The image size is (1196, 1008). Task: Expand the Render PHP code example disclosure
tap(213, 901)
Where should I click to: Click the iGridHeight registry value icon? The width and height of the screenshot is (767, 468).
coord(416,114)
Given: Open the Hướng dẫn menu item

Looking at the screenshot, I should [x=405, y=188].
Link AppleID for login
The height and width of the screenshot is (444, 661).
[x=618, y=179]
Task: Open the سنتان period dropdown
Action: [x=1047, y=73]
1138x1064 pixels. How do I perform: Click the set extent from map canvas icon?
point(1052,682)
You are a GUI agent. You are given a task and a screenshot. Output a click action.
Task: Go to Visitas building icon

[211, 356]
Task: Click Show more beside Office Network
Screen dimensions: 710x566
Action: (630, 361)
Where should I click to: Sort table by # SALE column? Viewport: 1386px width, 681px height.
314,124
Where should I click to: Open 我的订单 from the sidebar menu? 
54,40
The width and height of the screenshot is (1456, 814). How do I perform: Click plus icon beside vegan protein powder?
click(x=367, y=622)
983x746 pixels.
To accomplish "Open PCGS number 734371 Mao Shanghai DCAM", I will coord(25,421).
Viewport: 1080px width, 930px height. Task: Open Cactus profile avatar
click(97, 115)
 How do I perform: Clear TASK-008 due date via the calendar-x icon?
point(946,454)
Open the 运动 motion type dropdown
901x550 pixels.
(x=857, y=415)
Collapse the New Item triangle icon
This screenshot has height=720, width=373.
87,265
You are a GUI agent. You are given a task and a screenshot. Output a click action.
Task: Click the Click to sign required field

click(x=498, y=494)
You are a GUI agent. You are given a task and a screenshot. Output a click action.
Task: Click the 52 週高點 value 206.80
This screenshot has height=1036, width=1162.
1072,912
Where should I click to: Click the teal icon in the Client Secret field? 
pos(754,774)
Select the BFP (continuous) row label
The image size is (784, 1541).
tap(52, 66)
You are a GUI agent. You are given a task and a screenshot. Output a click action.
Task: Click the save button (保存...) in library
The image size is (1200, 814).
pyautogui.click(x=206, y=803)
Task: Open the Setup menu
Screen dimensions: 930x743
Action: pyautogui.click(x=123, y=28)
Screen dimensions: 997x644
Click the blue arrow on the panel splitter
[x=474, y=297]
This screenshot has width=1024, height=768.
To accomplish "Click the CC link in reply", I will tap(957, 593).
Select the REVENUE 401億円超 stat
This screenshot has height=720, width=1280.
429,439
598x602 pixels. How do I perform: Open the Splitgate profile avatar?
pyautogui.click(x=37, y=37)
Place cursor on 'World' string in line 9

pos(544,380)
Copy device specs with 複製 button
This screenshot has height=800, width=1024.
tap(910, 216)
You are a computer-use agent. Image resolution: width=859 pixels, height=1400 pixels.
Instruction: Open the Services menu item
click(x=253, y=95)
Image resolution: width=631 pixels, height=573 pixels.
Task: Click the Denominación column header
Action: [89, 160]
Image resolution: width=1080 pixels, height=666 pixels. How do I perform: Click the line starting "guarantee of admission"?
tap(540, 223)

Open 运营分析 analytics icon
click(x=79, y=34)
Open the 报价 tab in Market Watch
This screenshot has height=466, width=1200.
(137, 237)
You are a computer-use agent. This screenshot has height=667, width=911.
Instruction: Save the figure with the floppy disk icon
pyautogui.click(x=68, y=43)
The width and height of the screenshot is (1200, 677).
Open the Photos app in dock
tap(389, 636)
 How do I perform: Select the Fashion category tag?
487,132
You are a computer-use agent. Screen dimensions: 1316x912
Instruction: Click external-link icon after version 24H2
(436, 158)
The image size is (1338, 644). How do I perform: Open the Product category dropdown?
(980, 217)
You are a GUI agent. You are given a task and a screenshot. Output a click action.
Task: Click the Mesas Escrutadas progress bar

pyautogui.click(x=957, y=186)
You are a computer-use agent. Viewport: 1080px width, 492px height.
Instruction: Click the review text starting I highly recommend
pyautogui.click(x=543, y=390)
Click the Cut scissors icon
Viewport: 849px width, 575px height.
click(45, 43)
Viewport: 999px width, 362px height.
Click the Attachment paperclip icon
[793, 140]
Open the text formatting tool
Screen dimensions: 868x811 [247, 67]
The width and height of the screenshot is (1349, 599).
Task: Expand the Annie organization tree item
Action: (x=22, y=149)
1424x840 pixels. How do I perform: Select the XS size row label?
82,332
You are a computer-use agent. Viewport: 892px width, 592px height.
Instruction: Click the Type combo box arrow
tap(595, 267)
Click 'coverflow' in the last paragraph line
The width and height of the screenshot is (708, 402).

TASK PROMPT: An identical copy of the preceding records should be returned.

THE ANSWER:
The image size is (1196, 1008). Task: Expand the Render PHP code example disclosure
tap(213, 901)
Where should I click to: Click the iGridHeight registry value icon? The width and height of the screenshot is (767, 468).
coord(416,114)
Given: Open the Hướng dẫn menu item

Looking at the screenshot, I should [x=405, y=188].
Link AppleID for login
The height and width of the screenshot is (444, 661).
[x=618, y=179]
Task: Open the سنتان period dropdown
Action: [x=1047, y=73]
1138x1064 pixels. How do I perform: Click the set extent from map canvas icon?
point(1052,682)
You are a GUI agent. You are given a task and a screenshot. Output a click action.
Task: Go to Visitas building icon

[211, 356]
Task: Click Show more beside Office Network
Screen dimensions: 710x566
Action: (630, 361)
Where should I click to: Sort table by # SALE column? Viewport: 1386px width, 681px height.
314,124
Where should I click to: Open 我的订单 from the sidebar menu? 
54,40
The width and height of the screenshot is (1456, 814). How do I perform: Click plus icon beside vegan protein powder?
click(x=367, y=622)
983x746 pixels.
To accomplish "Open PCGS number 734371 Mao Shanghai DCAM", I will coord(25,421).
Viewport: 1080px width, 930px height. Task: Open Cactus profile avatar
click(97, 115)
 How do I perform: Clear TASK-008 due date via the calendar-x icon?
point(946,454)
Open the 运动 motion type dropdown
901x550 pixels.
(x=857, y=415)
Collapse the New Item triangle icon
This screenshot has height=720, width=373.
87,265
You are a GUI agent. You are given a task and a screenshot. Output a click action.
Task: Click the Click to sign required field

click(x=498, y=494)
You are a GUI agent. You are given a task and a screenshot. Output a click action.
Task: Click the 52 週高點 value 206.80
This screenshot has height=1036, width=1162.
1072,912
Where should I click to: Click the teal icon in the Client Secret field? 
pos(754,774)
Select the BFP (continuous) row label
The image size is (784, 1541).
tap(52, 66)
You are a GUI agent. You are given a task and a screenshot. Output a click action.
Task: Click the save button (保存...) in library
The image size is (1200, 814).
pyautogui.click(x=206, y=803)
Task: Open the Setup menu
Screen dimensions: 930x743
Action: pyautogui.click(x=123, y=28)
Screen dimensions: 997x644
Click the blue arrow on the panel splitter
[x=474, y=297]
This screenshot has width=1024, height=768.
To accomplish "Click the CC link in reply", I will tap(957, 593).
Select the REVENUE 401億円超 stat
This screenshot has height=720, width=1280.
429,439
598x602 pixels. How do I perform: Open the Splitgate profile avatar?
pyautogui.click(x=37, y=37)
Place cursor on 'World' string in line 9

pos(544,380)
Copy device specs with 複製 button
This screenshot has height=800, width=1024.
tap(910, 216)
You are a computer-use agent. Image resolution: width=859 pixels, height=1400 pixels.
Instruction: Open the Services menu item
click(x=253, y=95)
Image resolution: width=631 pixels, height=573 pixels.
Task: Click the Denominación column header
Action: [89, 160]
Image resolution: width=1080 pixels, height=666 pixels. How do I perform: Click the line starting "guarantee of admission"?
tap(540, 223)

Open 运营分析 analytics icon
click(x=79, y=34)
Open the 报价 tab in Market Watch
This screenshot has height=466, width=1200.
(137, 237)
You are a computer-use agent. This screenshot has height=667, width=911.
Instruction: Save the figure with the floppy disk icon
pyautogui.click(x=68, y=43)
The width and height of the screenshot is (1200, 677).
Open the Photos app in dock
tap(389, 636)
 How do I perform: Select the Fashion category tag?
487,132
You are a computer-use agent. Screen dimensions: 1316x912
Instruction: Click external-link icon after version 24H2
(436, 158)
The image size is (1338, 644). How do I perform: Open the Product category dropdown?
(980, 217)
You are a GUI agent. You are given a task and a screenshot. Output a click action.
Task: Click the Mesas Escrutadas progress bar

pyautogui.click(x=957, y=186)
You are a computer-use agent. Viewport: 1080px width, 492px height.
Instruction: Click the review text starting I highly recommend
pyautogui.click(x=543, y=390)
Click the Cut scissors icon
Viewport: 849px width, 575px height.
click(45, 43)
Viewport: 999px width, 362px height.
Click the Attachment paperclip icon
[793, 140]
Open the text formatting tool
Screen dimensions: 868x811 [247, 67]
The width and height of the screenshot is (1349, 599).
Task: Expand the Annie organization tree item
Action: (x=22, y=149)
1424x840 pixels. How do I perform: Select the XS size row label?
82,332
You are a computer-use agent. Viewport: 892px width, 592px height.
Instruction: Click the Type combo box arrow
tap(595, 267)
Click 'coverflow' in the last paragraph line
The width and height of the screenshot is (708, 402).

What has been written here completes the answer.